▶ [REQUIRED TASK 1]:
In the piece on David Brinkley and his book Brinkley's Beat, what city was Brinkley from?
▶ [REQUIRED TASK 2]:
Extend the piece on David Brinkley and his book Brinkley's Beat, picking up right after its final sentence.

▶ [DOCUMENT EXTRACT]:
★ ★ ★ ★ ★ ★ ★

One of the many projects that I have—lumbering towards completion like weary mammoths journeying across the darkened Arctic landscape of my mind—is a political novel set in the near present-day, with the lives of its characters coming to a halt shortly before the 2008 election. To pick up a little background, I’ve been reading, among other things, David Brinkley’s* book of reminiscences, Brinkley’s Beat.
Brinkley, if you’re really young, was once a very famous man, an NBC news anchor in the fifties and sixties, when news anchors counted for something. He was widely regarded as the wittiest man on television, and hated in the South for his obvious commitment to civil rights and, later, for his obvious skepticism regarding U.S. involvement in Vietnam. Southerners hated virtually all national TV reporters, who reflected the national “educated” bias in favor of desegregation—the dismantling of the “southern way of life”. For the southerners, the network TV news programs were another Yankee invasion, in their face every day, telling them how stupid and ignorant and wrong they were, and how their lives were going to be rearranged in a manner supremely hateful to them—another Civil War and Reconstruction all over again.
Brinkley was probably the most hated of all. He was the cleverest, so smart and so sure of himself, with his fancy clothes and smooth manner. Worst of all, he was a southerner himself, from Wilmington, North Carolina, a scallywag rather than a carpetbagger, a traitor rather than an invader.
Brinkley’s Beat tells us very little about Brinkley himself—how he got from Wilmington and Washington and why—and he clearly likes it that way. Brinkley was a born reporter, a shrewd observer of humanity, and also a shrewd observer of his audience. He knew they wanted a little audacity, but not too much, and many of the brief essays in this book are no more than reasonably charming throwaways, devoted to such more or less forgotten characters as May Craig, a once legendary female reporter, and Everett Dirksen, a Republican senator from Illinois who got the Dirksen Senate Office Building named after him, largely by agreeing to support the 1964 Civil Rights Bill. There are certainly worse reasons.

★ ★ ★ ★ ★ ★ ★

▶ [MATERIAL PROVIDED]:
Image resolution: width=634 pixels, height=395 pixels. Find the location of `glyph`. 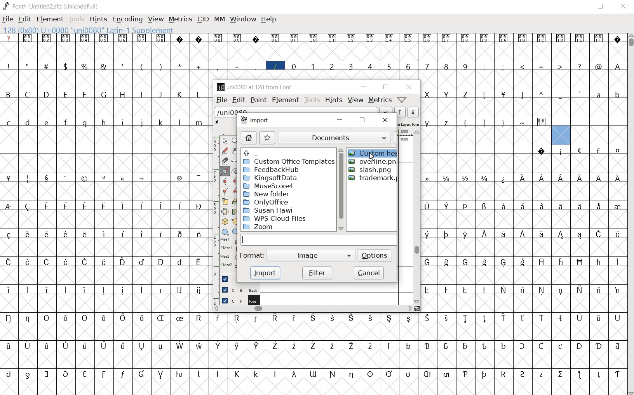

★ ★ ★ ★ ★ ★ ★

▶ [FINAL ANSWER 1]:
Wilmington, North Carolina.

▶ [FINAL ANSWER 2]:
Brinkley is much better on the presidents of his era—though, for whatever reason, he skips all the Republicans except Reagan. He doesn’t sentimentalize Kennedy, remembering an interview he did with JFK only weeks before his death during which Kennedy expressed clear determination to “win” in Vietnam. Brinkley spent a lot of time hanging with Bobby Kennedy and points out that Kennedy threw almost all of his compulsive Irish Catholic energy into the struggle against communism (and Teamster President Jimmy Hoffa) until his run for the presidency in 1968, when he discovered “humanity,” which he had pretty much ignored up until that time.†
Brinkley got to live every sixties liberals’ fantasy when he told Lyndon Johnson face to face in Camp David that Vietnam was a pointless war, that we weren’t going to win, and that even if we did win we would win nothing worth having. LBJ’s reply: “I’m not going to be the first American President to lose a war.” And so 58,000 Americans, and hundreds of thousands of Vietnamese, died to appease one man’s, and one nation’s, vanity.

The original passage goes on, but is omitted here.